Trotz dieser enormen Vielfalt werden die meisten Cannabisprodukte in zwei Kategorien eingeteilt: Indica und Sativa. Es wird behauptet, dass diese Kategorien unterschiedliche psychoaktive Wirkungen haben. Doch neue wissenschaftliche Erkenntnisse stellen diese Einteilung infrage. Tatsächlich gibt es kaum signifikante chemische oder genetische Unterschiede zwischen Indica und Sativa, die die erhofften spezifischen Wirkungen garantieren.
Die Begriffe „Indica“ und „Sativa“ stammen vermutlich aus dem späten 18. Jahrhundert. Der französische Biologe Jean-Baptiste Lamarck schlug vor, Cannabis nach dem Aussehen der Pflanzen zu klassifizieren. Indicas seien demnach kürzer, mit holzigen Stängeln und dicken Blättern, während Sativas höher wüchsen und faserige Stängel sowie dünne Blätter hätten.
Doch kann das Aussehen einer Pflanze wirklich vorhersagen, wie sie auf Körper und Geist wirkt? Die Wirkungen von Cannabis hängen vielmehr von seiner chemischen Zusammensetzung ab.
Eine Studie der University of Colorado Boulder, die über 90.000 kommerzielle Cannabisproben analysierte, zeigte, dass die Etiketten der Produkte ihre chemische Zusammensetzung nur unzureichend widerspiegeln. Es stellte sich heraus, dass Sativa-Sorten nicht unbedingt mehr THC enthalten – den Hauptwirkstoff, der das High erzeugt – als Indica-Sorten. Diese Erkenntnisse stehen im Einklang mit einer früheren Studie, die fast 300 Cannabissorten untersuchte. „Es gibt keinen wissenschaftlichen Beweis dafür, dass es einen konsistenten Unterschied zwischen Sativa- und Indica-Proben gibt“, erklärt Sean Myles, außerordentlicher Professor für Landwirtschaft an der Dalhousie University in Nova Scotia.
Ein Grund für diese Unsicherheit liegt in den umfangreichen Kreuzungen der Pflanzen, die im Laufe der Zeit stattgefunden haben. Die genetischen und chemischen Unterschiede zwischen den ursprünglichen Indica- und Sativa-Pflanzen könnten sich verwischt haben, sodass eine klare Unterscheidung heute kaum noch möglich ist.
Wissenschaftler schlagen vor, Cannabis nach seinen chemischen Eigenschaften zu klassifizieren. Jede Pflanze enthält etwa 540 chemische Substanzen, darunter über 144 verschiedene Cannabinoide wie THC und CBD, die spezifische medizinische und psychoaktive Wirkungen haben.

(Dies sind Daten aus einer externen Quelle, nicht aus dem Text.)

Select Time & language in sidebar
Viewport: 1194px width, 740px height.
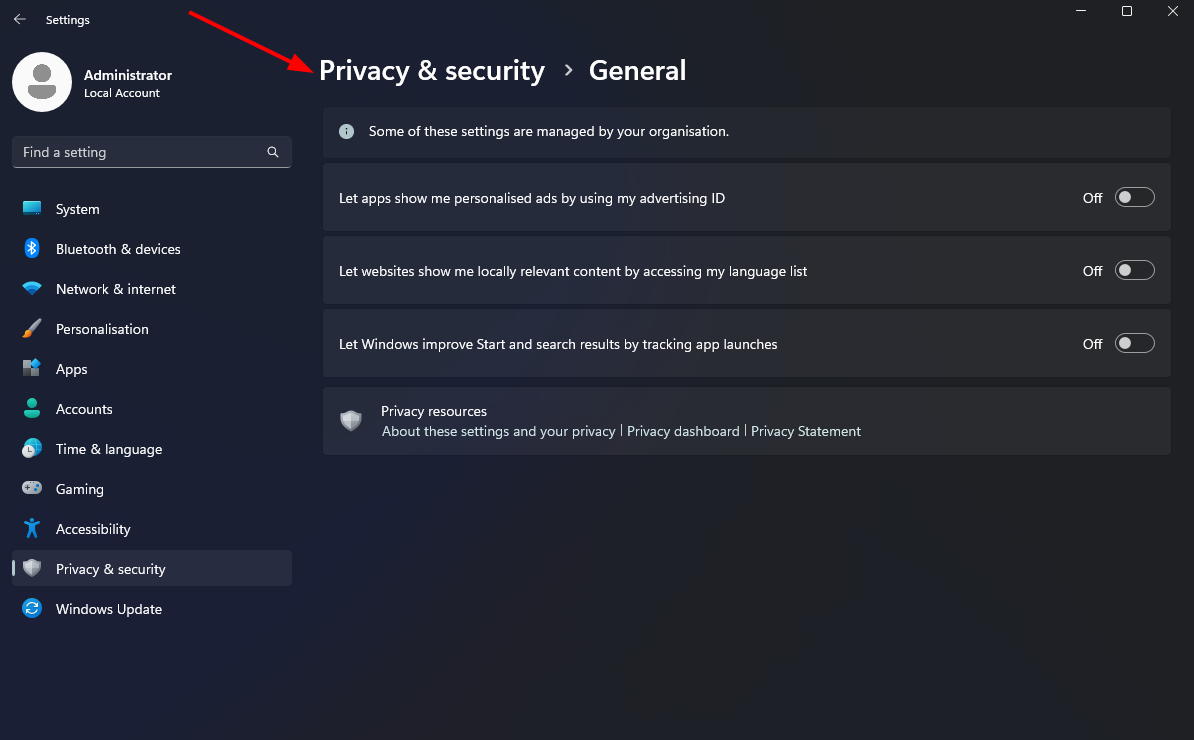point(108,449)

Ein solches System könnte den wichtigsten Inhaltsstoffen einer Sorte zusammen mit ihren jeweiligen Mengen auf dem Etikett Platz einräumen – ähnlich den „Nährwertangaben“ auf Lebensmittelverpackungen. Zu diesen Inhaltsstoffen würden Cannabinoide und Terpene gehören, letztere sind biologisch aktive Moleküle, die einen großen Einfluss auf Geschmack, Aroma und möglicherweise die Wirkung einer Sorte haben.
Obwohl ein auf chemischen Profilen basierendes Kennzeichnungssystem sinnvoll erscheint, bleibt die Realität, dass die meisten Konsumenten nicht nach detaillierten wissenschaftlichen Informationen suchen. Die Entscheidung wird oft vom Preis bestimmt – das billigste Produkt verkauft sich in der Regel am besten.
Zudem ist die Einteilung in Indica und Sativa einfach und leicht verständlich. Sie bietet eine narrensichere Möglichkeit, Produkte zu vermarkten, die auch ein Laie versteht. „Letztendlich kann man so viele Terpene auf den Aufkleber packen, wie man will“, meint Jikomes, einer der Forscher. „Aber meine Vorhersage ist, dass das Indica/Sativa-System bleiben wird.“
Dieser Artikel zeigt, wie tief verwurzelt die Einteilung in Indica und Sativa in der Konsumkultur ist – trotz der Zweifel, die die Wissenschaft daran hegt. Die Zukunft könnte jedoch eine differenziertere und wissenschaftlich fundiertere Kennzeichnung bringen, die den Verbrauchern eine genauere Orientierung bietet.